*** Opening of Information shown ***
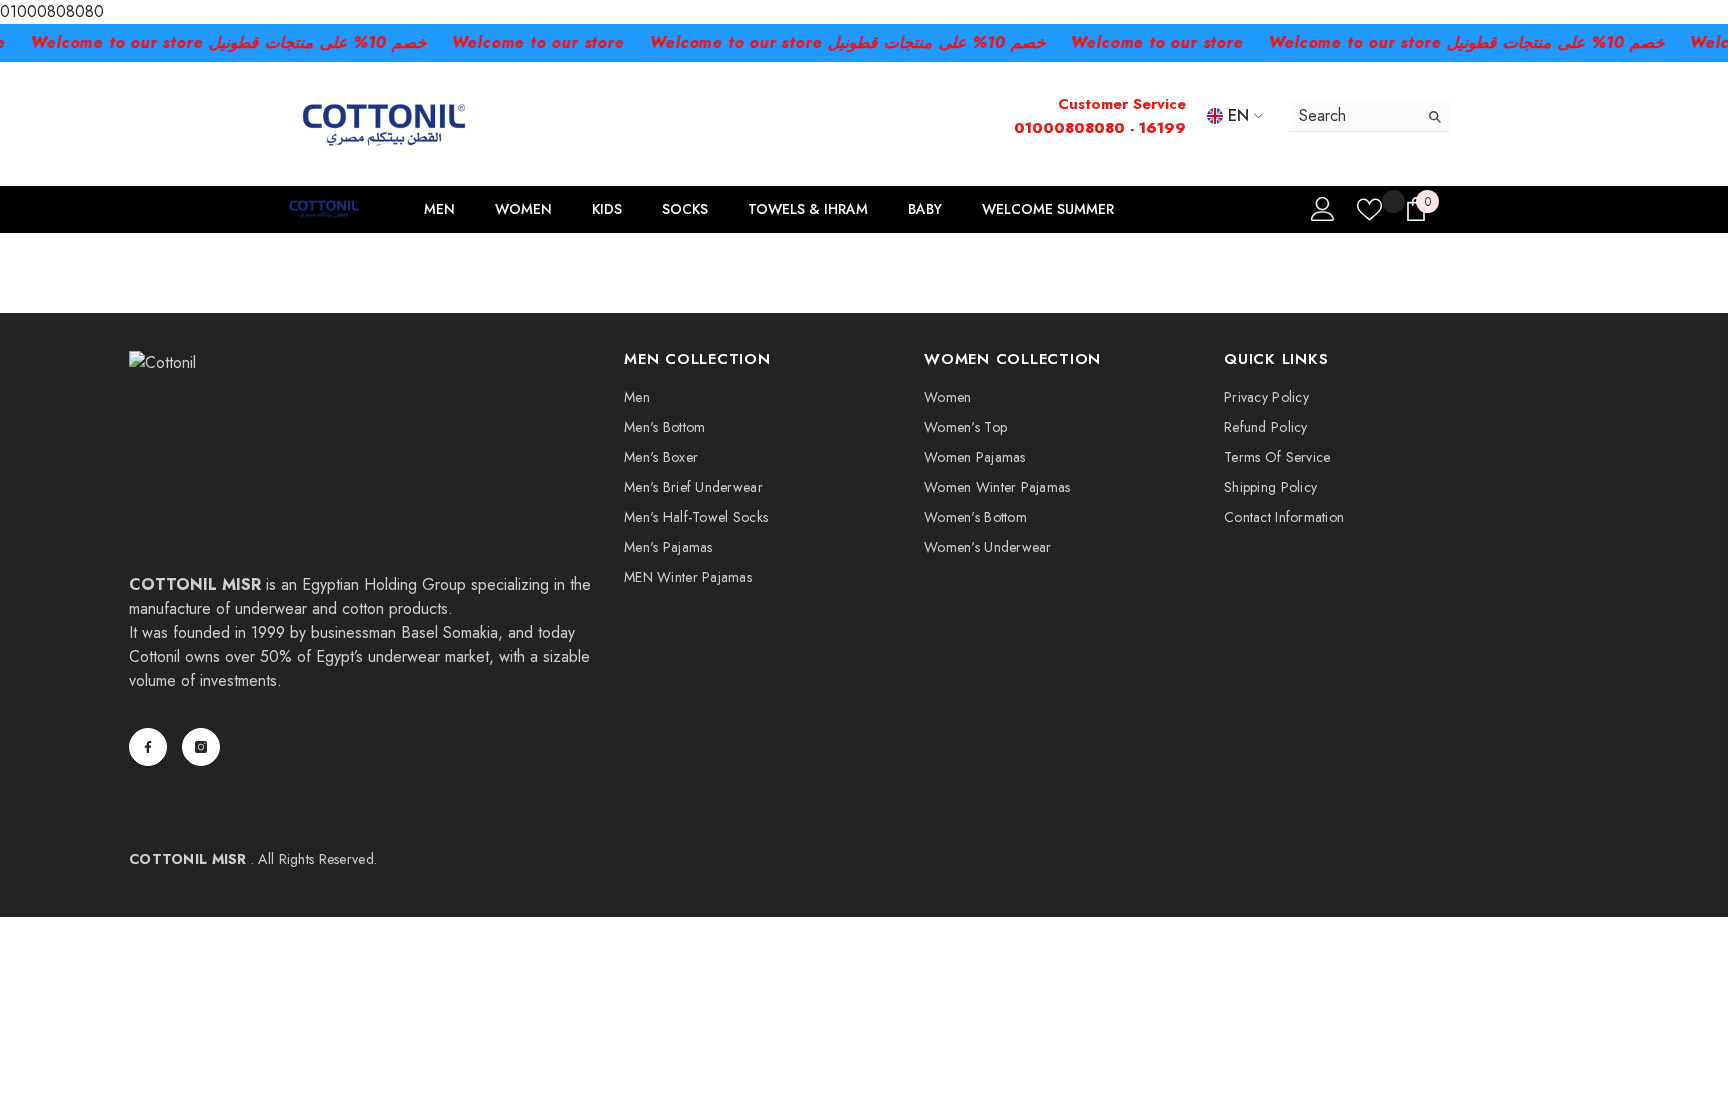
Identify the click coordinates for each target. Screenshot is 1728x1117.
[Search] (1369, 116)
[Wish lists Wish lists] (1369, 209)
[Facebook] (148, 747)
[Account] (1323, 209)
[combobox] (1353, 115)
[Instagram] (201, 747)
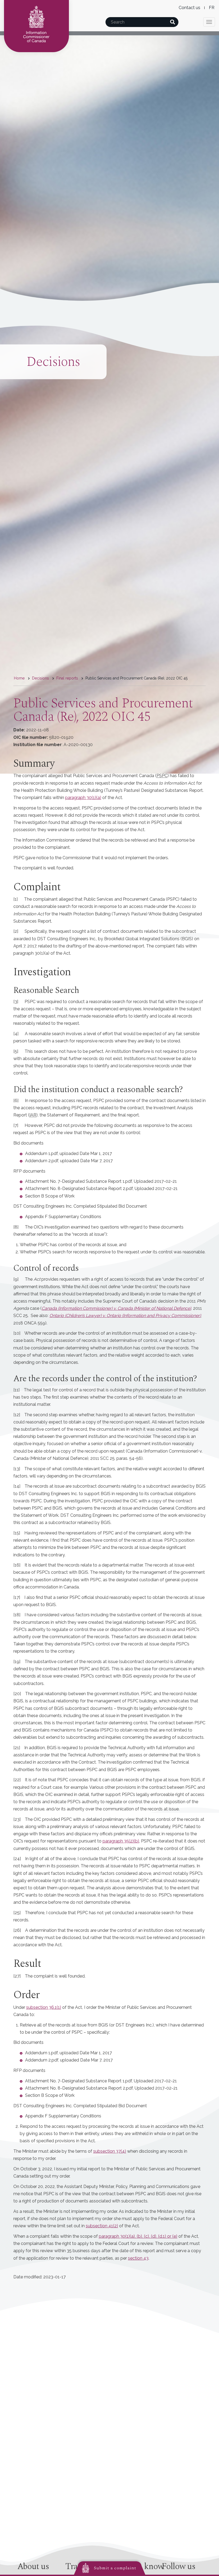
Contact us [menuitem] (189, 7)
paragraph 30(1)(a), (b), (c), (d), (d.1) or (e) (138, 2236)
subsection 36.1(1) (43, 2007)
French (211, 7)
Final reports (67, 678)
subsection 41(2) (102, 2225)
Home (19, 678)
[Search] (172, 22)
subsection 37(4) (109, 2151)
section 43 (138, 2258)
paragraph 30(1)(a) (83, 797)
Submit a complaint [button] (115, 2568)
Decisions (40, 678)
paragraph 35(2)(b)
*** Close of Information shown ***
Work item: Exactly as they stand, retype all the entries, but omit the pictures.

Answer for the task:
Identify the click coordinates for each target. Screenshot is 1728x1117.
[Search] (1369, 116)
[Wish lists Wish lists] (1369, 209)
[Facebook] (148, 747)
[Account] (1323, 209)
[combobox] (1353, 115)
[Instagram] (201, 747)
Contact us [menuitem] (189, 7)
paragraph 30(1)(a), (b), (c), (d), (d.1) or (e) (138, 2236)
subsection 36.1(1) (43, 2007)
French (211, 7)
Final reports (67, 678)
subsection 41(2) (102, 2225)
Home (19, 678)
[Search] (172, 22)
subsection 37(4) (109, 2151)
section 43 (138, 2258)
paragraph 30(1)(a) (83, 797)
Submit a complaint [button] (115, 2568)
Decisions (40, 678)
paragraph 35(2)(b)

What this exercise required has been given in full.